There. They enjoy it. Sometimes for a change I

have them doing Travel in the form of bizarre sexual

antics. As-if-sexual, that is, in the case of some

friends. And now I give you — SPORT!

Yes, it’s Tourney Time again, friends! Remember how

you enjoyed the last Tourney we had?

Of course you do! Get the wet mops, Ivy, please. And

Charlie, you wheel Mrs Bowen to one corner, and

you, Sarah, wheel George to the opposite corner.

That’s it. One mop each,

Ivy, thank you.

On the word, then, steeds and knights, you thunder

at top speed towards each other, never flinching,

like bold and parfait gentil knights, and try to

lance each other. No stopping! Straight on, turn,

and back for another joust. Ready then? And may the

best knight win! One! Two! Three!

Well done. Mrs Bowen! A palpable hit!

One more time, then. Off you go!

Another hit for Mrs Bowen! Sarah, see if George is

still awake, will you? He doesn’t seem to be trying

very hard. Last joust, then. Away you go!
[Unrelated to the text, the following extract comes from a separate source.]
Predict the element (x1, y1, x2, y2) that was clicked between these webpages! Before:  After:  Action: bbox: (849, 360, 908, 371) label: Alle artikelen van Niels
At various times in the past we

have had Balloon Races, Polo, Folk Dancing and Archery.

Mrs Bowen the Winner! Back to the table, now. The

Knobbly Knee Competition was very popular, too.

So after all our exertions let’s just have a quiet

discussion session, shall we? And as always our

subject is HOW I WANT TO GO and its related topics MY CHOICE

OF COFFIN or WHAT I WANT DONE WITH MY EARTHLY

REMAINS. First of all, let us remember first principles.

Death may be seen as the price paid for what the body

is — that is, the very biological functioning of

the body, its very nature, inherently implies and

contains death; this debt is paid in instalments;

and the period of old age is that in which all

arrears must be settled. Death indeed may often be a lot

less painful than life: the actual dying, that is.